----- TEXT SECTION -----
Adrian
Angold received his medical, psychiatric and research
training at the Bethlem Royal and Maudsley Hospitals and
the Institute
of Psychiatry in London, and spent a post-doctoral
year at the Depression Research Unit at Yale University.
During that
period he was the lead author of the Child
and Adolescent Psychiatric
Assessment (CAPA) and the Mood and Feelings
Questionnaire (MFQ),
and has a continuing interest in the development of these measures
and their various congeners. His abiding research interest
in childhood and adolescent depression also found its first
expression there.
In 1988 he and E.
Jane
Costello moved
to the Department of Psychiatry and Behavioral Sciences at Duke University
Medical Center and founded the Developmental Epidemiology Program
there. In the early
90’s Costello and Angold began the ongoing longitudinal Great
Smoky Mountains Study,
and then the Caring for Children in the Community Study. These two
studies have served as “platforms” for a variety of contributions
to psychiatric services, developmental, nosological and outcomes
research. They are now the
basis for a program of genetic and imaging studies with a particular
focus on gene-environment interplay.
With
the approach of the 21st century, Angold’s focus shifted to
the study of psychiatric disorders (particularly anxiety disorders)
in preschoolers in
collaboration
with Helen Link
Egger. This program of work again began with measure development
(the Preschool Age Psychiatric Assessment (PAPA)), and has now moved on
to the study of patterns of presentation and continuity of early psychiatric
disorders and risk factors predicting them. The most recently funded work in
this area involves fMRI follow-up of preschoolers with anxiety disorders.
----- INFORMATION SUPPLIED -----
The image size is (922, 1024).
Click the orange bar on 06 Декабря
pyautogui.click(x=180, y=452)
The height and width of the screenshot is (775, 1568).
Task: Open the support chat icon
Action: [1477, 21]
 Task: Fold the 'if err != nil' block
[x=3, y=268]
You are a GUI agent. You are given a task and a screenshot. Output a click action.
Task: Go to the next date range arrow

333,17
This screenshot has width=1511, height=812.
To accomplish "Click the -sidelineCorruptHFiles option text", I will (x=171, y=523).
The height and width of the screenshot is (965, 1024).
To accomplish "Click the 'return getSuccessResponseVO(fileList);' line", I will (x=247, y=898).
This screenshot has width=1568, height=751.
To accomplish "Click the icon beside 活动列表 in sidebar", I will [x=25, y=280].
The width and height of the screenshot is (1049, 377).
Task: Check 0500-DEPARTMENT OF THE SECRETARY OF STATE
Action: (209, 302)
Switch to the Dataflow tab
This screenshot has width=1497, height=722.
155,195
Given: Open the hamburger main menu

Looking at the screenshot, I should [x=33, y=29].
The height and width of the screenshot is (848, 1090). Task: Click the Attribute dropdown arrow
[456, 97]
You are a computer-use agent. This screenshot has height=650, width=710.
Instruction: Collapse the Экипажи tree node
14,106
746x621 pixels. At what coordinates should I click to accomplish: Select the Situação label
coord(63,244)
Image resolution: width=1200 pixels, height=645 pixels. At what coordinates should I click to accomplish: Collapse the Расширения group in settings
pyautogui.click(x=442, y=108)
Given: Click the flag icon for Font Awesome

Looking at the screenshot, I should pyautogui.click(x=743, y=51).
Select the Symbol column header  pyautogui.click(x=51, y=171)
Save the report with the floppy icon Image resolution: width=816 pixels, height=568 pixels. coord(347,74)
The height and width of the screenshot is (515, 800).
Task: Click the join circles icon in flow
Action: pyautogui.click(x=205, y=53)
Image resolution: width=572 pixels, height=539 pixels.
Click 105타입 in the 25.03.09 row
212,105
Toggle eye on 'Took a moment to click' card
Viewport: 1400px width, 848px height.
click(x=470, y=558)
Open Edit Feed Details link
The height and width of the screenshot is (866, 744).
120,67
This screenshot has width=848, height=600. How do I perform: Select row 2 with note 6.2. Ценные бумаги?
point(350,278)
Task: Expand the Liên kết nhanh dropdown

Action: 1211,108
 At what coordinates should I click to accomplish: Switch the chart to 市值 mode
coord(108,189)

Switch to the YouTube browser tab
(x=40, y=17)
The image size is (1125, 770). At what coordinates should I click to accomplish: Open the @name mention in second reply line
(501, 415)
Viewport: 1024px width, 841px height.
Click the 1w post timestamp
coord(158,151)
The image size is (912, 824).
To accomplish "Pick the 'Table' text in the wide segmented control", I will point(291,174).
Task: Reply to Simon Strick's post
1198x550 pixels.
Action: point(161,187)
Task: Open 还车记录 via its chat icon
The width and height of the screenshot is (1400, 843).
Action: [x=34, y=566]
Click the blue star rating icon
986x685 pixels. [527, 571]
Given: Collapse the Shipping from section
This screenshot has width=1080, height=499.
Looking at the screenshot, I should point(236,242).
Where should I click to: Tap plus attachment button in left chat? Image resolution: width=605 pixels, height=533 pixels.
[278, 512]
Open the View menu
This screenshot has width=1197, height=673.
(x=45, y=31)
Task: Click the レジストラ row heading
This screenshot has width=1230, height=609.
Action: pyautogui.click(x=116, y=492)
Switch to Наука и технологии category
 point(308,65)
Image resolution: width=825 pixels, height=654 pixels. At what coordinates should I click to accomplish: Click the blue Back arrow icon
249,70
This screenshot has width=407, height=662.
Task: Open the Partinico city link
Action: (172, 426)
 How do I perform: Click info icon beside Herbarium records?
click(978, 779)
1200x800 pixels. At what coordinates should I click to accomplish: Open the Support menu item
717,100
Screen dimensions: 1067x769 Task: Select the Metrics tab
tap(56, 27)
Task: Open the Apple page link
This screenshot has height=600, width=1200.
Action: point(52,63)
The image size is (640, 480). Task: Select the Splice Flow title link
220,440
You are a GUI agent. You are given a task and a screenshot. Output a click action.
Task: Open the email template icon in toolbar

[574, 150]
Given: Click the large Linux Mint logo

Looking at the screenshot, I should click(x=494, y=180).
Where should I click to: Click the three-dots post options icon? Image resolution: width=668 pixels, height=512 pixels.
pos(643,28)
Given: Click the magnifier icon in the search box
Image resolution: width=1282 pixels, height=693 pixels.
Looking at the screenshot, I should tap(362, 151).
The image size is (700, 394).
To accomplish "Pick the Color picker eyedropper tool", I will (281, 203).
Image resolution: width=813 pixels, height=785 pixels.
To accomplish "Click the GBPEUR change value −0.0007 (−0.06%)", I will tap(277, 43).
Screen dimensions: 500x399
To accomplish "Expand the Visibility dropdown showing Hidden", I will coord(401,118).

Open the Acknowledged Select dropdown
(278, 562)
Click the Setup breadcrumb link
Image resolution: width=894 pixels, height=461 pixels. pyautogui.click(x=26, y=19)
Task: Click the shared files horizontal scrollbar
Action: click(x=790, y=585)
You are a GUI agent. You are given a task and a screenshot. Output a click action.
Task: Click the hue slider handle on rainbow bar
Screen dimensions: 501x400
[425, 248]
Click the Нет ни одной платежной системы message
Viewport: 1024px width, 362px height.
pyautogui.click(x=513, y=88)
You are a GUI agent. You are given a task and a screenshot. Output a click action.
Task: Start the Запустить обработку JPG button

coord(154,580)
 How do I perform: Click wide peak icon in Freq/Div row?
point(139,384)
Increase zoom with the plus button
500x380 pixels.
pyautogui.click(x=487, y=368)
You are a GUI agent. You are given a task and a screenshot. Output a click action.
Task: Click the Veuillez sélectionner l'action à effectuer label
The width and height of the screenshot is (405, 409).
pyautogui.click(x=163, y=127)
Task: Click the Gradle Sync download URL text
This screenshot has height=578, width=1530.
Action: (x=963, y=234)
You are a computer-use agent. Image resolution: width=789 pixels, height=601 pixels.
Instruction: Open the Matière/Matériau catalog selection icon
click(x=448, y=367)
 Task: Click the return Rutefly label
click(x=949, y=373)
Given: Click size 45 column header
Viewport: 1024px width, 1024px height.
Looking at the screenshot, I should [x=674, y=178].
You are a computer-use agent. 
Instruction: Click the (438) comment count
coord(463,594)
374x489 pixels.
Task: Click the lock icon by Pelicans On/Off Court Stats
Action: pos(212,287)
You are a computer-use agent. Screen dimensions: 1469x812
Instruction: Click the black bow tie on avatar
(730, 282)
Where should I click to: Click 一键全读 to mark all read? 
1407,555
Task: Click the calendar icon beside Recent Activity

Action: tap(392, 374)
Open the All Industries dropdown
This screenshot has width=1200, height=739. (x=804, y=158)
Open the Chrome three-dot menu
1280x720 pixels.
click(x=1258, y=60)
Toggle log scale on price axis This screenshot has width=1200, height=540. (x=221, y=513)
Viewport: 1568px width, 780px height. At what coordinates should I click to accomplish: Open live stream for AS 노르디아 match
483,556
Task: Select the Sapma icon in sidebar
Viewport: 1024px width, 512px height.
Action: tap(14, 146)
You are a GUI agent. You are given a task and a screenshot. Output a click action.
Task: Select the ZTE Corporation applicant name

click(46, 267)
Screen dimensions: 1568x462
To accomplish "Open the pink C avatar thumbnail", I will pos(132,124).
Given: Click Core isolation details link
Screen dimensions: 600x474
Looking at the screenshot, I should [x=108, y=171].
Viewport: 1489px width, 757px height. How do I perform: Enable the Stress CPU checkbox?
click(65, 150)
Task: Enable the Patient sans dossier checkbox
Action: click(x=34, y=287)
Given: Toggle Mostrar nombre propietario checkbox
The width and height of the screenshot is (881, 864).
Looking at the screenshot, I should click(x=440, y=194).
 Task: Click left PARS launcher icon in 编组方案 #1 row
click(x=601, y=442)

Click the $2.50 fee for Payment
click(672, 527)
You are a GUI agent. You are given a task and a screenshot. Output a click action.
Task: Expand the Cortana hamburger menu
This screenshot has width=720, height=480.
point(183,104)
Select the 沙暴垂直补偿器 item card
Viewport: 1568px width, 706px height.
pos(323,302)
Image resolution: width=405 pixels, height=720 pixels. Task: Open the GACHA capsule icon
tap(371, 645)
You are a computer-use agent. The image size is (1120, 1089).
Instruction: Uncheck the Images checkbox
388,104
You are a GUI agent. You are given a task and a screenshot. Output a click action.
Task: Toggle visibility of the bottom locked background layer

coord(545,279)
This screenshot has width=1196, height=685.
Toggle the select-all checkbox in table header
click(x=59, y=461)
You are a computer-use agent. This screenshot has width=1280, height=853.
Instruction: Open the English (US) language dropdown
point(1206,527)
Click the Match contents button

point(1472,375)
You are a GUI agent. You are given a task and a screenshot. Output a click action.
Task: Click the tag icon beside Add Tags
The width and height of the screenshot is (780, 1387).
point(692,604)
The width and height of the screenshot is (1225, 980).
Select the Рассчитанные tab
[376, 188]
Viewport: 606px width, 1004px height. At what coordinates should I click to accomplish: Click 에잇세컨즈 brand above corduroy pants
-----
Return the entire biography of Adrian Angold word for word. Work from the biography alone and disregard the items.

Adrian
Angold received his medical, psychiatric and research
training at the Bethlem Royal and Maudsley Hospitals and
the Institute
of Psychiatry in London, and spent a post-doctoral
year at the Depression Research Unit at Yale University.
During that
period he was the lead author of the Child
and Adolescent Psychiatric
Assessment (CAPA) and the Mood and Feelings
Questionnaire (MFQ),
and has a continuing interest in the development of these measures
and their various congeners. His abiding research interest
in childhood and adolescent depression also found its first
expression there.
In 1988 he and E.
Jane
Costello moved
to the Department of Psychiatry and Behavioral Sciences at Duke University
Medical Center and founded the Developmental Epidemiology Program
there. In the early
90’s Costello and Angold began the ongoing longitudinal Great
Smoky Mountains Study,
and then the Caring for Children in the Community Study. These two
studies have served as “platforms” for a variety of contributions
to psychiatric services, developmental, nosological and outcomes
research. They are now the
basis for a program of genetic and imaging studies with a particular
focus on gene-environment interplay.
With
the approach of the 21st century, Angold’s focus shifted to
the study of psychiatric disorders (particularly anxiety disorders)
in preschoolers in
collaboration
with Helen Link
Egger. This program of work again began with measure development
(the Preschool Age Psychiatric Assessment (PAPA)), and has now moved on
to the study of patterns of presentation and continuity of early psychiatric
disorders and risk factors predicting them. The most recently funded work in
this area involves fMRI follow-up of preschoolers with anxiety disorders.